== TASK INPUT ==

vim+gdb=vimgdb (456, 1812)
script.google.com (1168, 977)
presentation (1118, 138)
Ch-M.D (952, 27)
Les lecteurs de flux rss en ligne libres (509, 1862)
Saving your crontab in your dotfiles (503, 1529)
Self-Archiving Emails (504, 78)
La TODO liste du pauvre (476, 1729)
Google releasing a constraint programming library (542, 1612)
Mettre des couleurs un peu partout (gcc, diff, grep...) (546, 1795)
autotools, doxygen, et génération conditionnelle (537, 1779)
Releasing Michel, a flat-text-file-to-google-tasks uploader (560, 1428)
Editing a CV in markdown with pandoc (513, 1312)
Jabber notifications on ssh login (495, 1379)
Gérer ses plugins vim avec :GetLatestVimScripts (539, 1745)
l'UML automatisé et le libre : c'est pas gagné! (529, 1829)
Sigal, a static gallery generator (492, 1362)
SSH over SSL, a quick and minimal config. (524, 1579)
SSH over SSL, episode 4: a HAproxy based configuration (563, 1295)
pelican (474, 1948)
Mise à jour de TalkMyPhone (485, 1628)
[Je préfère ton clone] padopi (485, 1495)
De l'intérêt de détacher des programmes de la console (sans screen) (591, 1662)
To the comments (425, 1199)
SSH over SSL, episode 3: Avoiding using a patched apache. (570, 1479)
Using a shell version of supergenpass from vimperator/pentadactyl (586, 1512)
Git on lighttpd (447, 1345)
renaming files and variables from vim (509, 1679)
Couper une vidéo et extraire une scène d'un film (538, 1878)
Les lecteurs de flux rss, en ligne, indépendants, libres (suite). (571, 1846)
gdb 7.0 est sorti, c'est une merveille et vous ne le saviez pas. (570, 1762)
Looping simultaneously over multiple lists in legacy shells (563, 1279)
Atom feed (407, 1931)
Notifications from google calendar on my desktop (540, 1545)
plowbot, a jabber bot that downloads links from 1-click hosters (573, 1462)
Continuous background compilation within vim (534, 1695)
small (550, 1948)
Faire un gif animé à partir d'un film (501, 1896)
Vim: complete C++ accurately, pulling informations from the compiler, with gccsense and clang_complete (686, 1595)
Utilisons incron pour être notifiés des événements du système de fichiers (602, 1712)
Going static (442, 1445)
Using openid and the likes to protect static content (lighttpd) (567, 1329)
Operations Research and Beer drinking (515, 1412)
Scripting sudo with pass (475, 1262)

===

EXERCISE REQUIREMENTS: From the entries above, extract every line where the word "episode" appears.

RESPONSE TO THE EXERCISE:
SSH over SSL, episode 4: a HAproxy based configuration (563, 1295)
SSH over SSL, episode 3: Avoiding using a patched apache. (570, 1479)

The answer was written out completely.